Wallace made climate change a topic because public pressure made it impossible for him to ignore it
Polling shows that not only is the climate crisis top of mind for many Americans, but they also want to hear climate change discussed during the debates. According to a Pew Research survey released in April, 62% of respondents indicated that climate change was affecting their community, while 64% of respondents said that “protecting the environment should be a top priority for the president and Congress.”
When it comes to the debates, a recent survey conducted by George Mason University’s Center for Climate Change Communication found that 74% of registered voters want the debate moderators to ask the candidates climate questions. And a petition circulated by 45 climate and environment organizations to demand that the debate moderators ask about climate change has garnered nearly 200,000 thousand signatures, as well as the backing of significant numbers of senators and representatives.
In addition to public demand, there were also growing calls from news outlets for more substantive climate discussions in debates. As Mark Hertsgaard, executive director of Covering Climate Now, wrote in The Nation:
Just as Americans deserve to know before they vote whether their president pays his fair share of taxes, so they should know whether all candidates seeking public office—for the presidency, Congress, state, and local offices—respect climate science, understand what’s at stake, and have real plans to address this onrushing emergency. But voters can’t easily do that without journalists’ help. It’s our job to separate truth from fiction and the important from the trivial. The press should be asking the climate question at the presidential debates and every opportunity from now through Election Day. Anything less is a betrayal of our civic duty as journalists.
Our planet is in serious, irrevocable trouble. There’s no bigger issue.
Which is why it’s flat out wrong that Fox News’s Chris Wallace — and those who advised him — didn’t see fit to put climate change on his topic list for Tuesday’s first presidential debate.
An article published by Wired, noting that Wallace had excluded climate change from his list of debate topics, quipped, “To which I say, on behalf of humanity: You have got to be kidding me.”
And on September 28, MSNBC host Craig Melvin lamented the fact that climate change wasn’t one of Wallace’s featured topics despite record-breaking hurricane and wildfire seasons.
By raising this urgent issue, Wallace heeded the calls of millions of viewers and voters who wanted to hear a substantive discussion of how candidates plan to mitigate the worst consequences of climate change and environmental pollution.
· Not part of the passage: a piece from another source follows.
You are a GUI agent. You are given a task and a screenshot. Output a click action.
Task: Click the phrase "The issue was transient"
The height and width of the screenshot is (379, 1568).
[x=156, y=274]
Although that’s not exactly what they saw, Wallace set a new precedent by breaking general debates’ long-running silence on climate change. And climate organizers, congressional climate champs, and activists can claim a well-deserved victory in the ongoing struggle to center climate change in vital public policy discussions.
Because of the attention and scrutiny the debates attract, for the first time in 12 years, an audience of millions was able to see the presidential nominees answer questions about their approaches to addressing climate and environmental pollution. Although last night’s debate did not provide viewers with the truly substantive discussion the climate crisis deserves, it set the stage for upcoming debate moderators to improve on Wallace’s performance.
In counting the number of questions asked by debate moderators, Media Matters includes invitations to candidates to make responses, as well as follow-up questions to the same candidate on the same topic. We do not include invitations to make opening or closing statements. We also do not include interjections or clarifications from the moderators unless they are interjections to allow a different candidate to speak.